Sometimes, her myth-busting can be as simple as helping a patient understand that all bodies don’t necessarily look or feel the same, and that ‘normal’ can vary.

“The most extreme cases are when women don’t know what normal anatomy is, or that their anatomy is a normal, a variant of normal and to be comfortable with their anatomy,” she said.

Building up this knowledge, Dr Boerma said, helps create the confidence for women to address issues like chronic pain related to their menstrual cycles.

“There’s been a lot more education about things like endometriosis and the awareness that dealing with very, very bad pain every month that stops you going to work just isn’t okay, and there are things we can do about it,” she said.

Other areas of focus for Dr Boerma include empowering young people to set boundaries, understand consent and negotiate safe relationships.

While understanding these topics is fundamental, according to Dr Boerma, they can also be hard to talk about, and as such require a high level of patient trust.

Trust

In order to foster these strong therapeutic relationships with her patients, Dr Boerma told TMR she always tries to reserve judgement.

“You have to trust that the patient also knows what’s best for them, and can make decisions about their own bodies – decisions which will be the best ones for them,” she said.

“I don’t have any moral high ground, even if I might make different decisions about how I use my body and what I do.
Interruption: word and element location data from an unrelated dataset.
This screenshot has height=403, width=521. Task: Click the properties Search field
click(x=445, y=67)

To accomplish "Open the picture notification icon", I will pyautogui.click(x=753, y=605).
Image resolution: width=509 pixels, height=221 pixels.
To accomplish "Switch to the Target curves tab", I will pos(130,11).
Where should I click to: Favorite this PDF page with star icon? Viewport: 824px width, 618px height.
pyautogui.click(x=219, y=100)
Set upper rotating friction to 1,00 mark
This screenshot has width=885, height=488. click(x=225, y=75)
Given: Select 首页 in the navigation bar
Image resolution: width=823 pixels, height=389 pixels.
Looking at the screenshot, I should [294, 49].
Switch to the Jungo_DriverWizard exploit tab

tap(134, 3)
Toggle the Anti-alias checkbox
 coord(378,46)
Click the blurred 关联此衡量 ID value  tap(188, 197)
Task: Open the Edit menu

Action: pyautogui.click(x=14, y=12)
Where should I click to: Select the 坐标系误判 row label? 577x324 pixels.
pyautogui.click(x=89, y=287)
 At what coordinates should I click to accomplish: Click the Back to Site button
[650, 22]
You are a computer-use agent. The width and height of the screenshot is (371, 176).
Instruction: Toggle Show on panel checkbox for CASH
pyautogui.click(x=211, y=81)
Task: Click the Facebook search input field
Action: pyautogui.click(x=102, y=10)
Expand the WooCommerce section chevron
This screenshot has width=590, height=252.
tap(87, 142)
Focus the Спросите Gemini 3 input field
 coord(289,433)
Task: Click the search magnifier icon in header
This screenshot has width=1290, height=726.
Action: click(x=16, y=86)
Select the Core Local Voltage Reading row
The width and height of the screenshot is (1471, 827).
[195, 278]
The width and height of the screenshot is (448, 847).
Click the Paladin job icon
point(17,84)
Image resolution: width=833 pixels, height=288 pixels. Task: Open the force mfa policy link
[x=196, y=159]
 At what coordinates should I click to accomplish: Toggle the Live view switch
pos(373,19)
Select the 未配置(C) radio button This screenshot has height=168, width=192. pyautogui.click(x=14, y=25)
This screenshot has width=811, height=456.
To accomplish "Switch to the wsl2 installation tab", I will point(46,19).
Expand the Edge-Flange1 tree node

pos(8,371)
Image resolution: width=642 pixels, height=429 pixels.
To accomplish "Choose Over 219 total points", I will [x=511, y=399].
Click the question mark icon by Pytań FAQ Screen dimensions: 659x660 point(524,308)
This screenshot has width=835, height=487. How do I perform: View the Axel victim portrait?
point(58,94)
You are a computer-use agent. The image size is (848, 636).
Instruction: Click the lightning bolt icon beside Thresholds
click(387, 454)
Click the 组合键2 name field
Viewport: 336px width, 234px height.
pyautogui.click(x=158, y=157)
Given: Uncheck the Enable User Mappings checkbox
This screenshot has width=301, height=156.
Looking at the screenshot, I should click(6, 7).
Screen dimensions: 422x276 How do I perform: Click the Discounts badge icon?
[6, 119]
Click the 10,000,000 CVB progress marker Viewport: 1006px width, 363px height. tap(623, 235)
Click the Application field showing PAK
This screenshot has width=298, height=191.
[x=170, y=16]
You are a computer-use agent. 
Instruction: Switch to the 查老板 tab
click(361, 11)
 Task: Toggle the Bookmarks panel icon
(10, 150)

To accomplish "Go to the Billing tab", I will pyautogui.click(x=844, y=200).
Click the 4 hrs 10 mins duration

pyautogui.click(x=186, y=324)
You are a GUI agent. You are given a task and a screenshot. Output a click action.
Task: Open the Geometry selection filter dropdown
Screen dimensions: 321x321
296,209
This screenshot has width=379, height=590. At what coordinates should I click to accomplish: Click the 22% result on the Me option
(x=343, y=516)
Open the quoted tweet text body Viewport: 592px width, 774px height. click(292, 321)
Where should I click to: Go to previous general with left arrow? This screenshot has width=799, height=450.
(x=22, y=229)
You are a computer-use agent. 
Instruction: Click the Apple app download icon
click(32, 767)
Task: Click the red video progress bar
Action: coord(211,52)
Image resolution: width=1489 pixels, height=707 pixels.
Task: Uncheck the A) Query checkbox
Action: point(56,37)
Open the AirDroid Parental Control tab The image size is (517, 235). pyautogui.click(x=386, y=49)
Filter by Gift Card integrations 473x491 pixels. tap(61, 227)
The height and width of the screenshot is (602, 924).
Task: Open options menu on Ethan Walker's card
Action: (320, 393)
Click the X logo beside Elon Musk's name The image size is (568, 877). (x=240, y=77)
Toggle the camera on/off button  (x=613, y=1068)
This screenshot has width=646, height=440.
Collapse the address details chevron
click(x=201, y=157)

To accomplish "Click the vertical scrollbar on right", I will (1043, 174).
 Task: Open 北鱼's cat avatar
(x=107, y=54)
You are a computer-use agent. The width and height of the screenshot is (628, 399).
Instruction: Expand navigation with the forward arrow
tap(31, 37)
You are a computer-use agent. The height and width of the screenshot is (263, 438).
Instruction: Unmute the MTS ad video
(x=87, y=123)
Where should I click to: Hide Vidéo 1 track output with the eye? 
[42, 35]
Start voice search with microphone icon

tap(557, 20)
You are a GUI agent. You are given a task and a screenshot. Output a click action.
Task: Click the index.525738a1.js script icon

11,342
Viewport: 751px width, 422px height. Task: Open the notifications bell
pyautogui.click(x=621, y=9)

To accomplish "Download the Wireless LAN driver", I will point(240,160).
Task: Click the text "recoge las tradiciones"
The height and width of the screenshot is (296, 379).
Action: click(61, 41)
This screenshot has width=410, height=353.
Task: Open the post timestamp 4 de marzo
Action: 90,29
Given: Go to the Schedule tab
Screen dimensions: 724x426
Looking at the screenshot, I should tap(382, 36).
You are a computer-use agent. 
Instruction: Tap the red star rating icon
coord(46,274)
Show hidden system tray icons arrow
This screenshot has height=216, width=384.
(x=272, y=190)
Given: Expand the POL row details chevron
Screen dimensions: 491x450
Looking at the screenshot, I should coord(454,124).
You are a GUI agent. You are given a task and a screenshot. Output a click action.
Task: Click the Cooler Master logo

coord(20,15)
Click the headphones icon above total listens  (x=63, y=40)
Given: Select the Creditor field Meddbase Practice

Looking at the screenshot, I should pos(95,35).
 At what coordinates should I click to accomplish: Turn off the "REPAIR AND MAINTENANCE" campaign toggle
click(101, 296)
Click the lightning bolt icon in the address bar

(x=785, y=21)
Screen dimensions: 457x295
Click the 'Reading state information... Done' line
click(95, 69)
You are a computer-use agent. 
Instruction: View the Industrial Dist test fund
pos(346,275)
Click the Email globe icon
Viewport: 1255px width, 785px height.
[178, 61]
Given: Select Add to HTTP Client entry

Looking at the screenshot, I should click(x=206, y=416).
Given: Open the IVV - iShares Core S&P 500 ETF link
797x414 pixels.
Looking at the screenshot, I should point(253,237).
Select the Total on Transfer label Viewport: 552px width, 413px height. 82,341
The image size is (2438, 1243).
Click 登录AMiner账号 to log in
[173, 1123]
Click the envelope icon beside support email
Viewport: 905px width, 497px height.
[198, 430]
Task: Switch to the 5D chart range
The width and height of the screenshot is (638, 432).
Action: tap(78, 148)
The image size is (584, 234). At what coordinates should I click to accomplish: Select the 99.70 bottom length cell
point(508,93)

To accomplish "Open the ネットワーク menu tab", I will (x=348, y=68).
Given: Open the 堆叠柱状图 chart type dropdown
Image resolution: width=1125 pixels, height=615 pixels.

“I’m always striving and hoping that I can create a space where people get the sense that they can tell me what it is that they need to tell me about their experience and choices.”

When treating patients, Dr Boerma always keeps the possibility of existing trauma front of mind.

“Any of your patients could have had a history of some trauma, and you don’t always know – or have to know – all of those details,” said Dr Boerma.

To counter this, she goes gently into personal examinations and tries to let the patient retain a sense of control by reiterating that they can withdraw their consent at any time.

“A lot of GPs do this, and some will do it without even thinking about it,” Dr Boerma said.

“But when I think about it, it helps me to keep reflecting and think about ways I could have done things better.”

General practice

Having the ability to continually improve her practice helps motivate Dr Boerma and pushing herself to learn has been a highlight of working with Family Planning.

“Here, I get opportunities to engage increasingly in non-clinical spaces like research, writing and education,” she said.

“I now oversee one of those family planning courses that I did as a more junior doctor, and I can share that knowledge with other doctors, which is a really wonderful thing.”

Dr Boerma credits the broad training she received as a general practitioner as the key reason she was able to move into the sexual health field.

“That’s the thing with general practice, is that there’s so many avenues that you can go down – and I wouldn’t necessarily have guessed that I’d be in the position I’m in now,” Dr Boerma told TMR.

Finding a way to practise medicine which tracked with her own values, however, is what gives her the greatest career satisfaction.

“I aligned with the values here, which is probably why I got more involved,” Dr Boerma said.

“There is really a focus on serving underserved populations; our priority populations here are people with disabilities, young people, people from culturally and linguistically diverse backgrounds and Aboriginal and Torres Strait Islander people – there’s a sense of equity for all.”

Today (8 March) is International Women’s Day, and this year’s theme is “Choose to challenge”.